The Core Idea
Most project management tools let you add issues without limit. You end up with a backlog that is larger than any team could ever deliver, and planning becomes guesswork.
Sinra does the opposite. Every piece of work has a time estimate. Every team member has an availability rate. Every cycle has a calculated capacity. The system makes the gap between ambition and reality visible before you commit.
Availability Rates
Each team member has a target_capacity between 1% and 100%.
- 100%: full-time on the project
- 50%: half-time (part-time, split across projects, etc.)
- 80%: accounts for meetings, code reviews, and overhead
These rates are set in team configuration and reflect reality, not aspiration.
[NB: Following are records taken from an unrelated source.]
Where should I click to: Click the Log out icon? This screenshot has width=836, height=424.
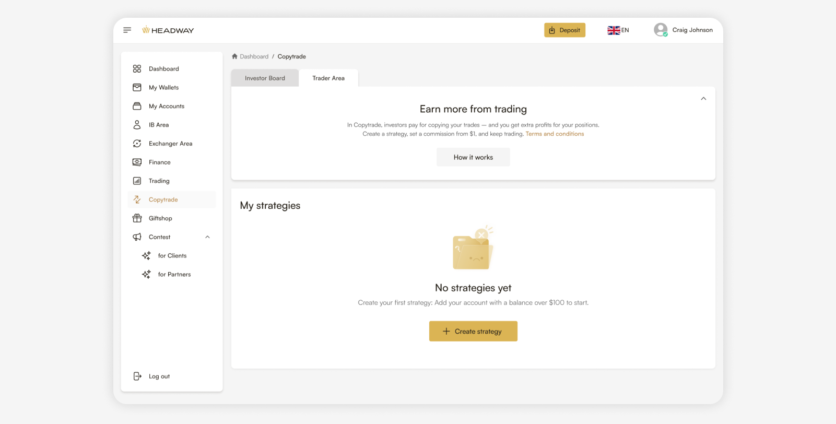click(x=137, y=376)
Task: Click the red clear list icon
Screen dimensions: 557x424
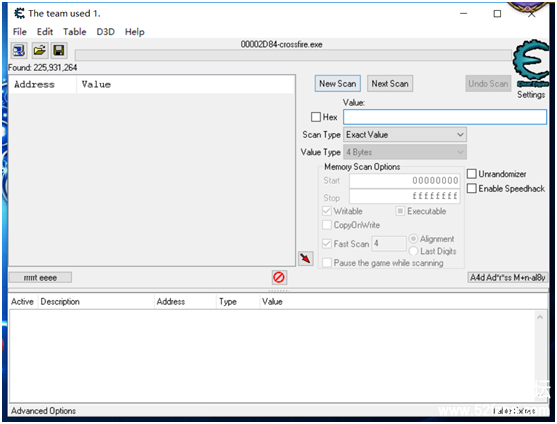Action: pyautogui.click(x=279, y=277)
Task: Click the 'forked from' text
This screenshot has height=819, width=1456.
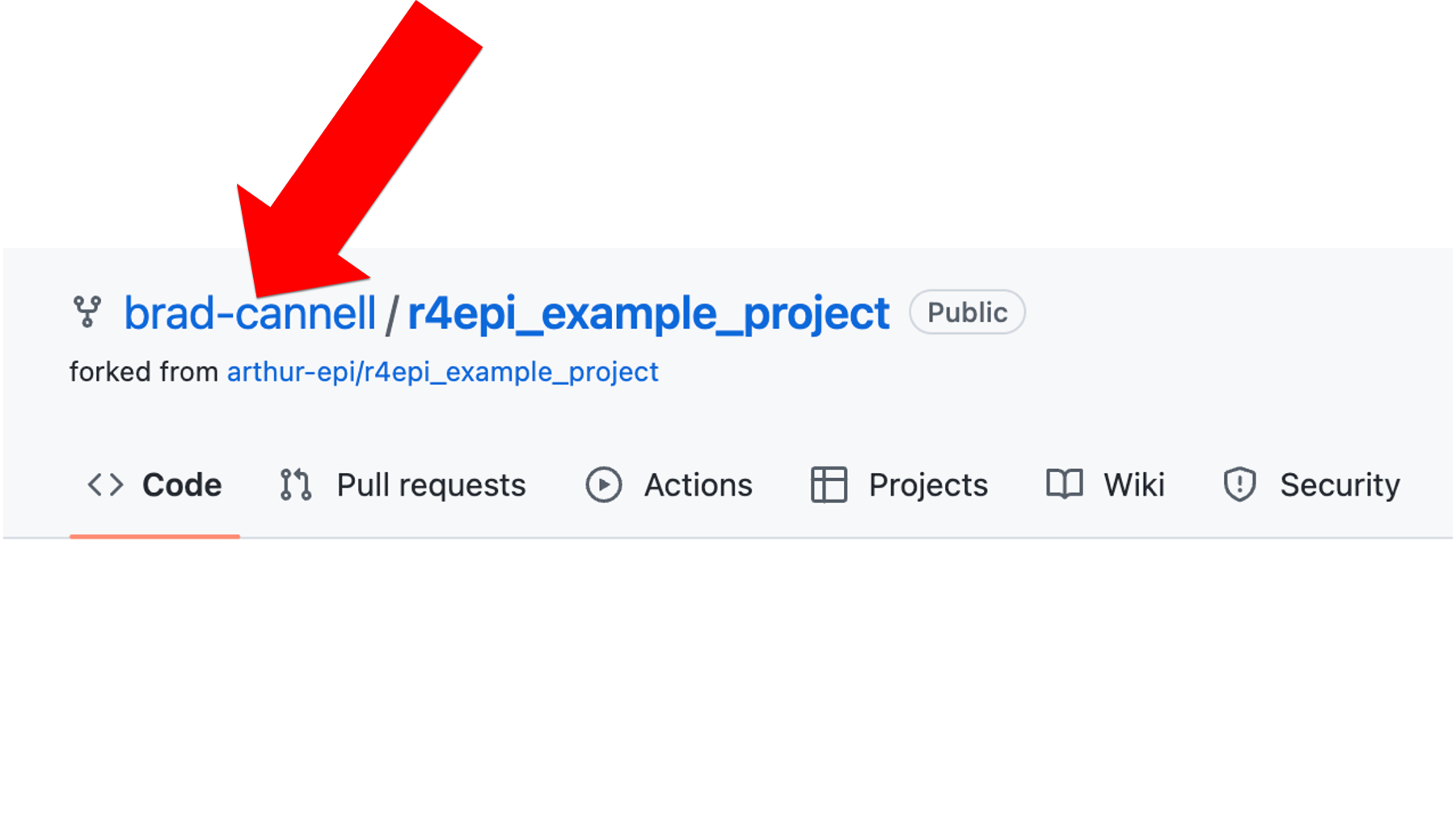Action: click(144, 372)
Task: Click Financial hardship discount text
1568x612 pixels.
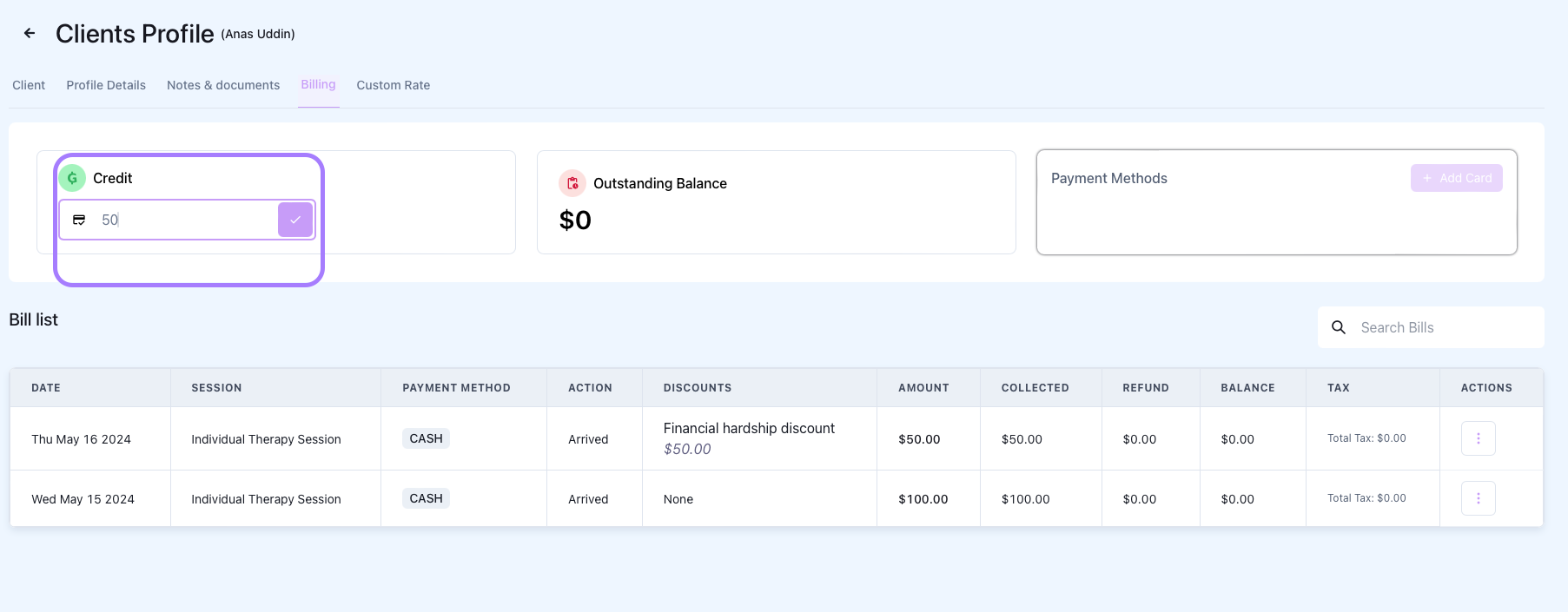Action: 749,428
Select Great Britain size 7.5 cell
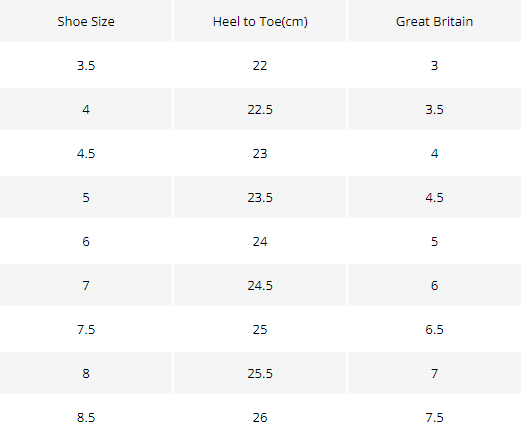Image resolution: width=521 pixels, height=437 pixels. (x=434, y=417)
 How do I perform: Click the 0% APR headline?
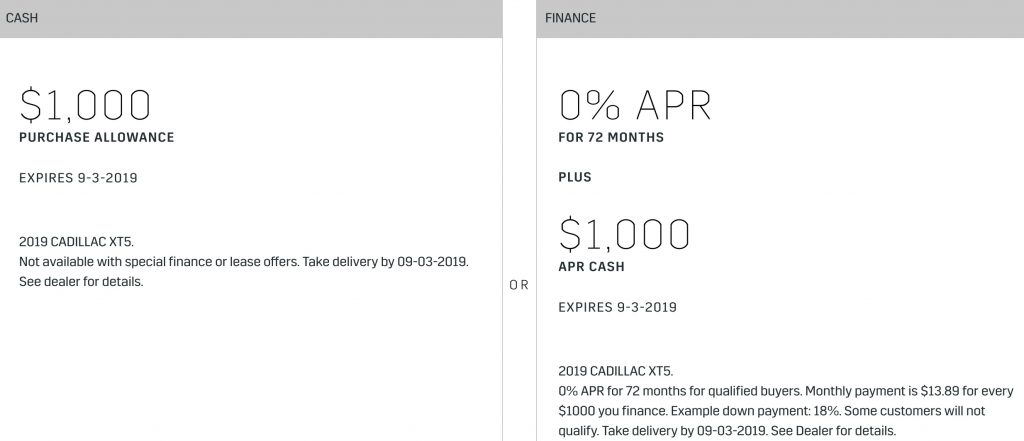pos(635,105)
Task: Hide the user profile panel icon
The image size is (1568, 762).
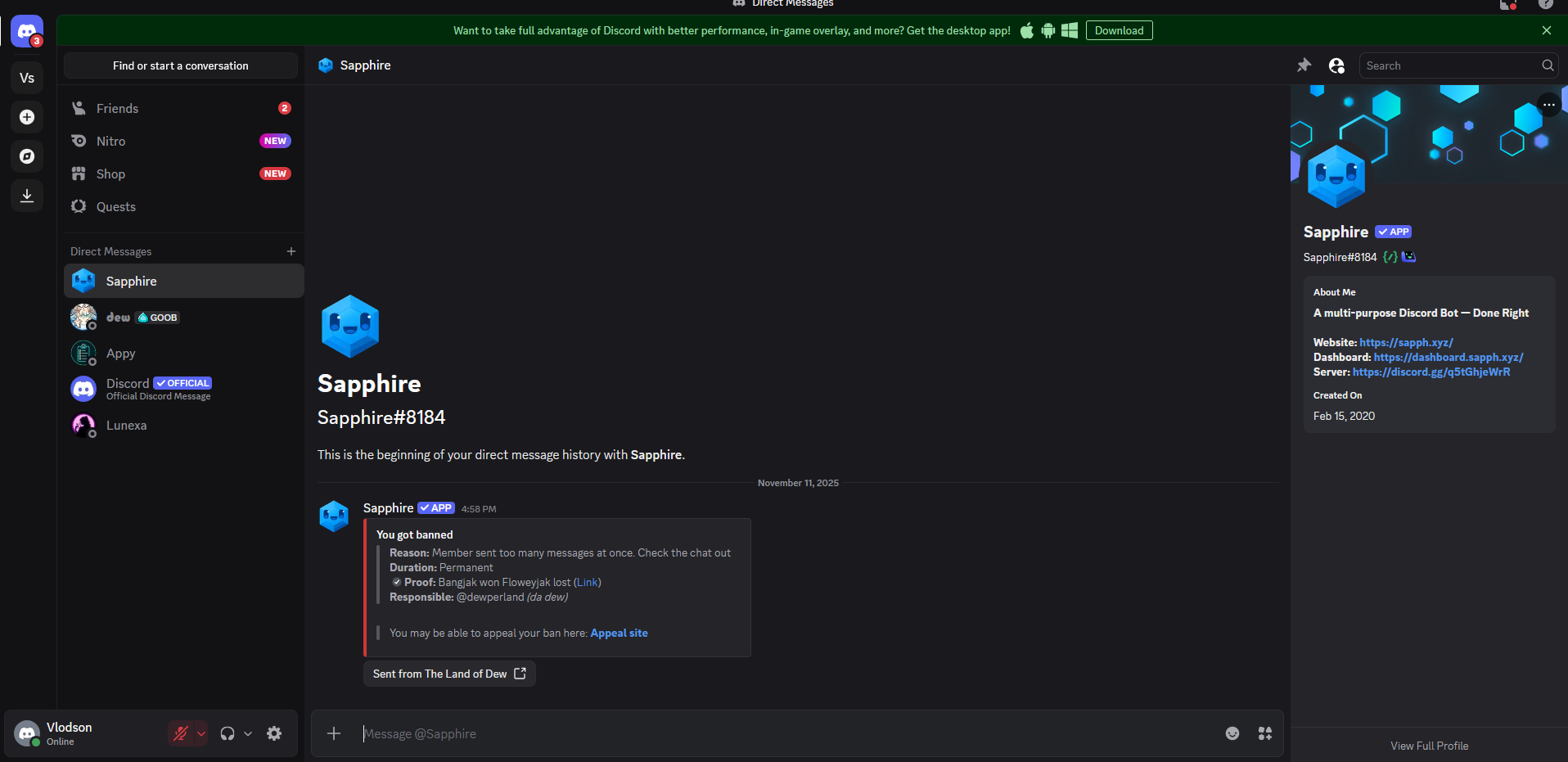Action: pyautogui.click(x=1336, y=65)
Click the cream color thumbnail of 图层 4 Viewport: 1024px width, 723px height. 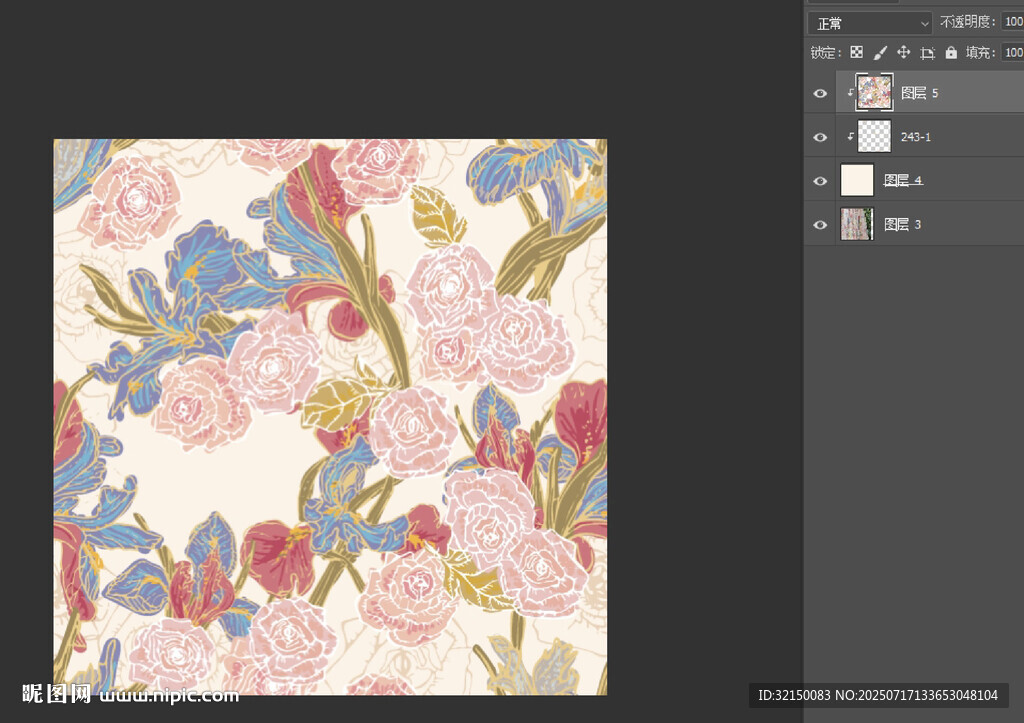pos(857,180)
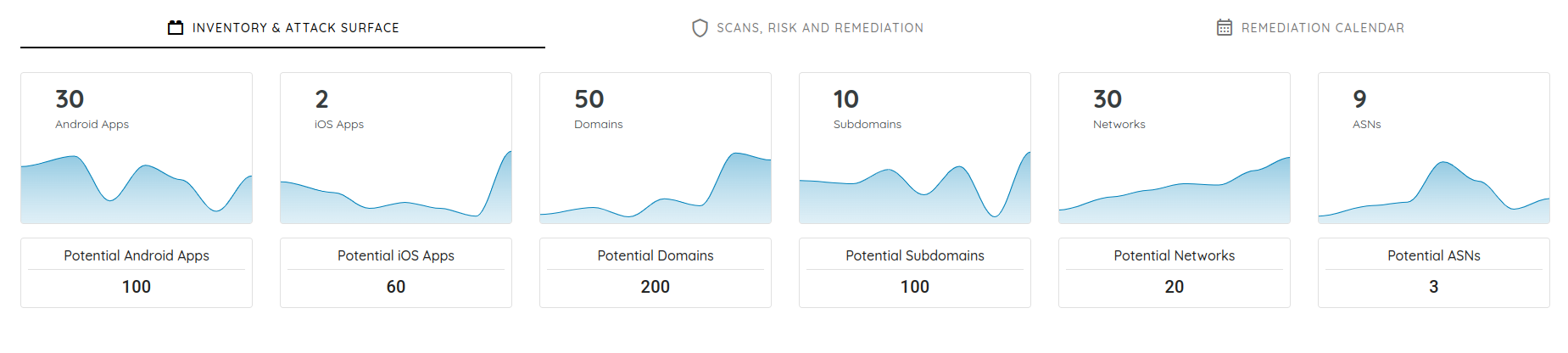The width and height of the screenshot is (1568, 353).
Task: Open the Domains card showing 50
Action: [656, 148]
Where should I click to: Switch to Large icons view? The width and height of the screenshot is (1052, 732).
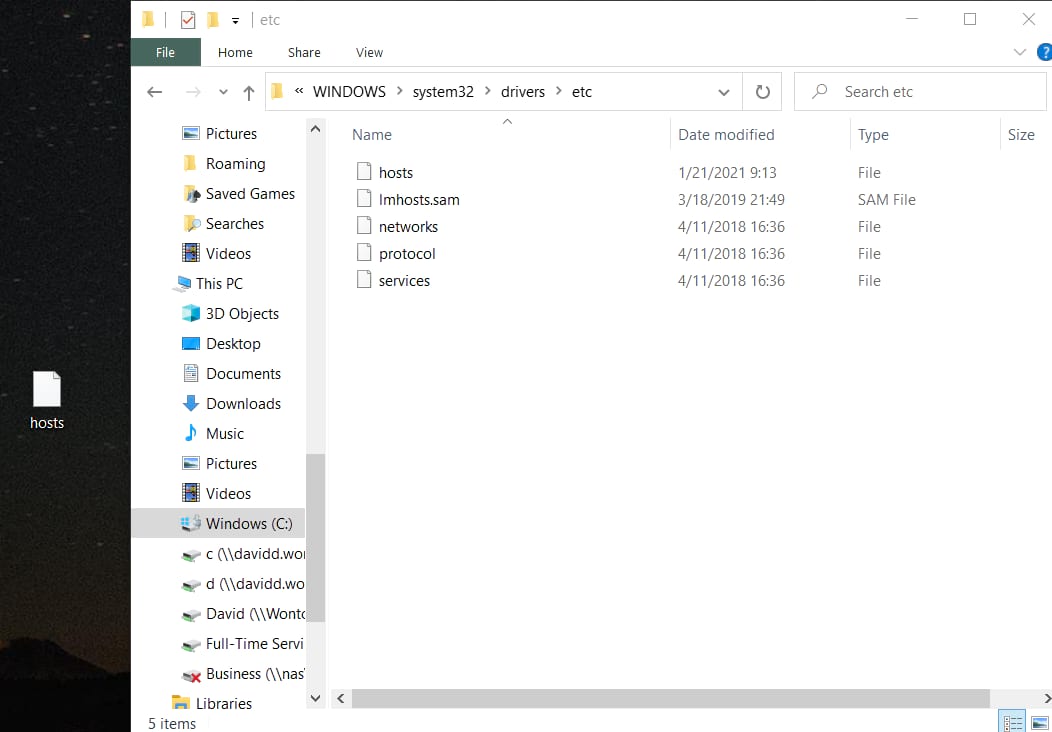(x=1039, y=722)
Cycle Capacity Calculation
When a cycle is created with start and end dates, Sinra calculates its capacity automatically:
Cycle capacity = Σ (member_days × availability_rate)
for all team members
across business days in the cycle
A 10-day cycle with:
- Alice at 100%: 10 days
- Bob at 50%: 5 days
- Carol at 80%: 8 days
Gives a total cycle capacity of 23 days.
This number is fixed. You cannot plan more work into a cycle than its capacity allows without seeing the overload.
Workload Tracking
Within a cycle, Sinra tracks workload per member:
- Estimated: total issue estimates assigned to this member
- Spent: actual time logged
- Remaining: estimated minus spent
The cycle workload view shows all members at once, making it immediately visible if one developer is overloaded while another has capacity.
Release Capacity
At the release level, capacity planning works across cycles:
- Total estimated time for all issues in the release
- Spread across the cycles where those issues are planned
- Compared against total available team capacity in those cycles
This surfaces over-commitment at the release level, not just the cycle level. You can see, before starting work, whether the release scope is realistic.
Why This Matters
The capacity system is what separates planning from wishful thinking.
Without it, you discover the problem at the end of the sprint when half the tickets are still open. With it, you see the problem during planning and can make a real decision: cut scope, add capacity, or extend the timeline. The choice is explicit rather than discovered under pressure.